# [Текст для чтения]
:::::

Новообращенная мусульманская элита из коренного населения все больше полагалась на новый порядок, чтобы сохранить свои позиции. Торговцы, городские ремесленники также оказались восприимчивыми к исламу. Другой категорией, хорошо представленной среди первых обращенных из региона, были солдаты, которые либо сражались бок о бок с мусульманскими захватчиками по какой-то причине, либо были иранскими, каспийскими и тюркскими воинами, взятыми в плен и порабощенными во время военных набегов.
Ислам в Центральной Азии постепенно прижился сначала в городах. Крестьянское население региона дольше всего придерживалось своих традиционных народных верований и культуры храмов огня – примерно до 1000 года, а то и дольше.
После упадка династий арабских халифов Омейядов и Аббасидов развитие мусульманской Центральной Азии получило особенное развитие при Саманидах. Правящая династия будущего государства Саманидов происходила из землевладельцев из региона Герат. Члены династии управляли четырьмя областями в старых аббасидских центральноазиатских провинциях аль-Хорасан и Ма вара аль-Нахр, которые вскоре образовали отдельную конфедерацию. В 892 году они были объединены под властью одного правителя, эмира Абу Ибрагима Исмаила.
Хотя он номинально оставался региональным представителем халифа, его правление, продолжавшееся до 907 года со столицей в Бухаре, характеризовалось формированием собственного мусульманского государства в Центральной Азии. В процессе построения государственности эмир Исмаил, его последователи и его преемники руководствовались суннитским принципом легитимации как гази, воины веры в борьбе с тюркскими кочевниками – граница с которыми называлась дар аль-харб.
В то же время отстаивание исламского дела в Центральной Азии было деарабизировано и тесно переплеталось с сильным чувством иранства, которое привело к общей идее собственной группы с большинством населения региона. Центральная Азия получила «цивилизационную автономию» в том смысле, что регион был не просто компонентом, зависимостью или (полу) периферией цивилизации, ядро которой находилось за пределами региона, а сам по себе ядром конкретной центральноазиатской мусульманской цивилизации.
Статья Винсента Фурнио “Ранние современные взаимодействия между скотоводческими кочевыми и оседлыми обществами в культурном комплексе Центральной Азии” развенчивает некоторые мифы, окружающие эту дихотомию, предположительно присущую региону.

:::::

# [Фрагмент набора данных]
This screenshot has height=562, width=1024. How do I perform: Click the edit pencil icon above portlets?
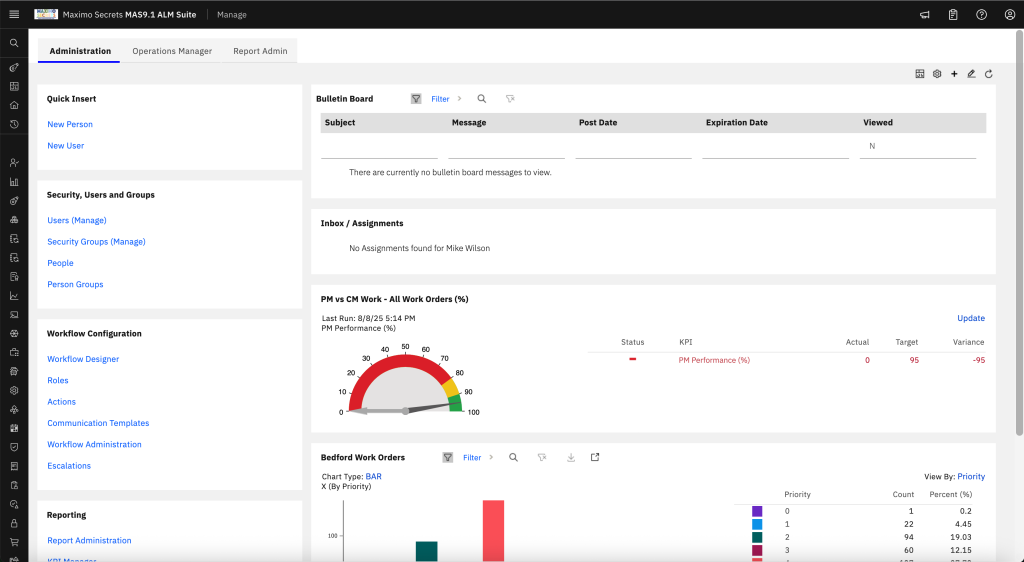coord(971,74)
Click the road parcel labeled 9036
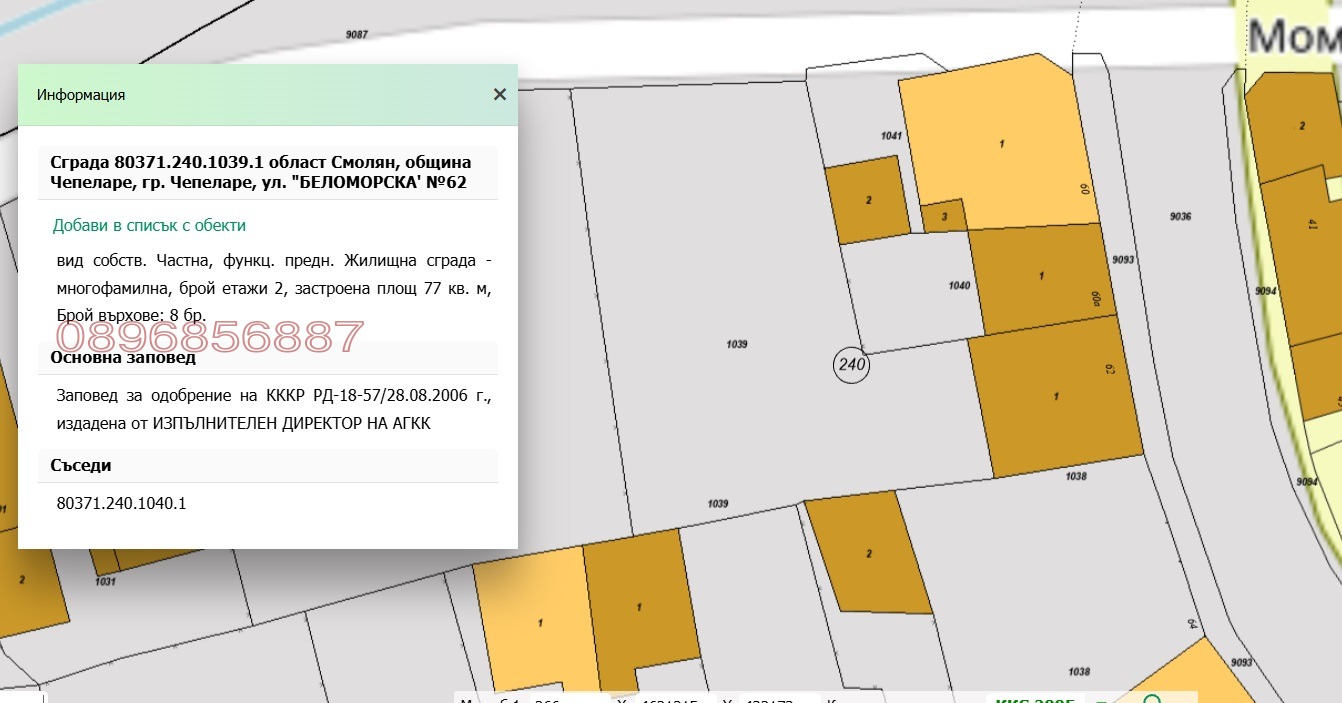 [1180, 216]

:::::

# [Условие задачи 1]
Переведите на английский язык предложение из текста об исламе в Центральной Азии: «Ислам в Центральной Азии постепенно прижился сначала в городах».
# [Условие задачи 2]
Назовите все династии, которые упоминаются в тексте об исламе в Центральной Азии.
# [Условие задачи 3]
Продолжите текст об исламе в Центральной Азии, начав сразу после его последнего предложения.

# [Результат выполнения 1]
Islam in Central Asia gradually took root first in the cities.

# [Результат выполнения 2]
Омейяды, Аббасиды, Саманиды.

# [Результат выполнения 3]
Автор подробно останавливается на географических особенностях, называя 42-ю параллель (которая проходит примерно вдоль современных узбекско-казахских и кыргызско-казахских границ и северных частей пустыни Такла-Макан, при этом город Урумчи находится на 43-й параллели) разделительной чертой между южными пустынями региона и северными. В южных пустынях (в основном Каракумы и Кызылкумы) растительный покров охватывает около четверти территории, и именно здесь обитает большинство одногорбых верблюдов вместе с овцами и козами.
Хотя здесь лето долгое, сухое и очень жаркое, зимние морозы держатся от 50 до 120 дней в году. В северных пустынях растительный покров занимает от 25 до 40 процентов площади, но зима намного холоднее и длиннее – морозы могут длиться с конца сентября по апрель. В казахстанской части Аральского моря на юго-западе Казахстана (на 45-й параллели) снежный покров держится около 70 дней при 20 сантиметрах снега.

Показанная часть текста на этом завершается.